Kaffee in Deutschland
Umso mehr Menschen Kaffee tranken, umso stärker stieg die Nachfrage. Kaffee wurde damit zu einem wichtigen Wirtschaftsfaktor. Im Jahre 1781 griff daher Friedrich der Große ein: Seine Untertanen sollten lieber das heimische Bier trinken und damit die eigene Brauwirtschaft unterstützen als ihr Geld in Kaffee aus fernen Ländern zu stecken. Er erließ daher ein staatliches Kaffeemonopol und erlaubte lediglich dem preußischen Staat, mit Kaffee zu handeln. Das Rösten durch Privatbetriebe verbot er ebenfalls kurze Zeit später.
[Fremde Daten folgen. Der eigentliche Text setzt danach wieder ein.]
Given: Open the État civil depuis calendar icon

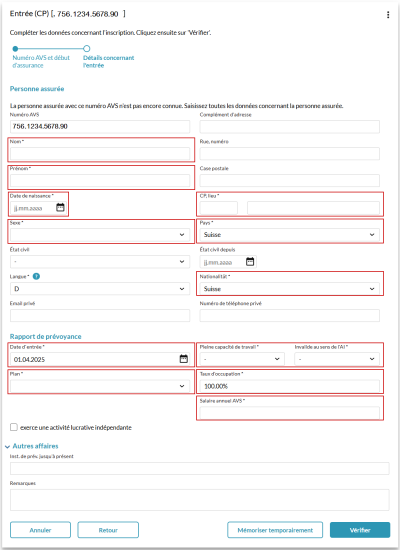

Das sicherte ihm eine riesengroße Einnahmequelle, mit der er seine vom Siebenjährigen Krieg marode Staatskasse wieder aufzubessern hoffte.
Kaffee statt Bier
Doch Friedrich der Große rechnete nicht damit, dass sich seine Untertanen bereits an die belebende Wirkung des Kaffees gewöhnt hatten. Denn im Gegensatz zu Bier, das - den ganzen Tag über getrunken - sehr ermüdet, ist Kaffee der absolute Muntermacher. Ideal auch für das einfache Volk, das von früh bis nachts arbeiten musste. Somit entstand ein lebhafter Kaffee-Schmuggel. Friedrich der Große gab schließlich auf und schaffte das Verbot wieder ab. Von nun an konnte sich der Handel weiter verbreiten. Und von der Dienstmagd bis zum König trank ein jeder Kaffee – zuhause oder in einem der vielen Kaffeehäuser, die sich ab dem 17. Jahrhundert immer größerer Beliebtheit erfreuten.
Das beliebteste Getränk
Weltweit hat sich Kaffee zum zweitbedeutendsten Handelsgut und zum Volksgetränk entwickelt. In Deutschland wurden im Jahr 2010 rund 150 Liter Kaffee pro Kopf getrunken, rund 500.000 Tonnen Rohkaffee wurden verarbeitet. Deutschland ist damit der drittgrößte Kaffeemarkt der Welt! Und Kaffee ist damit das Getränk, das in Deutschland am häufigsten getrunken wird. Aber auch der Rest der Welt hält sich beim Kaffeetrinken nicht zurück: Weltweit werden täglich eine Milliarde Tassen mit Kaffee gefüllt!